A l'instar d'Un Chien andalou (1928) et de L'Âge d'or (1930), le titre du Charme discret de la bourgeoisie se construit sur une improbable association de mots discordants. Cela participe, selon les termes de Luis Buñuel, d'une démarche surréaliste.
Ce n'est pas la première ni la dernière fois que Luis Buñuel écrit un scénario conjointement avec Jean-Claude Carrière. Au moment de plancher sur celui du Charme Discret de la Bourgeoisie, les deux hommes se connaissent depuis de longues années. Le Journal d'une femme de chambre (1964) marque leur première association, suivie de Belle de Jour (1966) et La Voie lactée (1969). Après Le Charme discret..., ils retravailleront ensemble sur le scénario du Le Fantôme de la liberté (1974) et de Cet obscur objet du désir (1977). Leur complicité aura duré 19 ans et se termine avec la mort de Buñuel. Notons que Carrière participa à la rédaction de scénarii pour La Femme aux bottes rouges (1974) et de Leonor (1975), réalisé par un certain Juan Luis Buñuel. Qui n'est autre que le fils de Luis.
Le scénario du film a nécessité une longue préparation pour Luis Buñuel et Jean-Claude Carrière. Pas moins de cinq versions différentes ont même été écrites.
Luis Buñuel a introduit une de ses recettes personnelles dans le scénario du Charme discret de la bourgeoisie. En effet, y est expliqué avec minutie la préparation d'un dry-martini fait maison.

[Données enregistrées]
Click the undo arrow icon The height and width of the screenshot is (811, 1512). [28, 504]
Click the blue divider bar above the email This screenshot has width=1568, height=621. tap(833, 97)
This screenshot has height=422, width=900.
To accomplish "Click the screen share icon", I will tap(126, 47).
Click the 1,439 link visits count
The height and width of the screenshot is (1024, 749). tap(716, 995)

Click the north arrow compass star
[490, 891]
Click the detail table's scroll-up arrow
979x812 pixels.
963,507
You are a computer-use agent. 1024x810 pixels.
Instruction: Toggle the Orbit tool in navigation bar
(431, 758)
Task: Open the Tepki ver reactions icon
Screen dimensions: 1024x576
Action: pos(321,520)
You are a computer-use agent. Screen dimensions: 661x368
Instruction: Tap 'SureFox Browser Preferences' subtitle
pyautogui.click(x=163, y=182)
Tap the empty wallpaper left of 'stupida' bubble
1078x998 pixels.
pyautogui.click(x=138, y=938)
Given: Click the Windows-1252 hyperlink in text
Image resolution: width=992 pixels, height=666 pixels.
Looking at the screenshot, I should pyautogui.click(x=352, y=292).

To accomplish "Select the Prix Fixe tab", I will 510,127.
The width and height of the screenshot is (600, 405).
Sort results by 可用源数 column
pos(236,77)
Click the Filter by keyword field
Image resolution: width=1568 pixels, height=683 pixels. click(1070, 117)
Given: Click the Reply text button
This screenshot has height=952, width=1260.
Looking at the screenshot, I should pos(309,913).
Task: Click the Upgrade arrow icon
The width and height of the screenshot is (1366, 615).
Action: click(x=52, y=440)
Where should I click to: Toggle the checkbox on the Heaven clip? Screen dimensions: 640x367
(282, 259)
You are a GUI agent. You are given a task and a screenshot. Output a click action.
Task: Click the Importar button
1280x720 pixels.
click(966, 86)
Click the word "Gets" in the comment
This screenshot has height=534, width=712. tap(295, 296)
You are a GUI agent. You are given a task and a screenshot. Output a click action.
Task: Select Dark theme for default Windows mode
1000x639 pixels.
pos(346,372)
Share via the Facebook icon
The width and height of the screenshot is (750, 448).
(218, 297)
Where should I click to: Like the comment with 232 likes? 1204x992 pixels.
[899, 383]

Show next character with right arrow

● **CONSIGNE**
Répondez aux questions suivantes à l'aide du texte sur Le Charme discret de la bourgeoisie.
(a) Quel film marque la première association entre Luis Buñuel et Jean-Claude Carrière ?
(b) Combien de versions différentes du scénario ont été écrites ?
(c) Quelle recette personnelle de Luis Buñuel est expliquée dans le scénario ?

● **RÉPONSE ATTENDUE**
(a) Le Journal d'une femme de chambre (1964).
(b) Cinq versions.
(c) La préparation d'un dry-martini fait maison.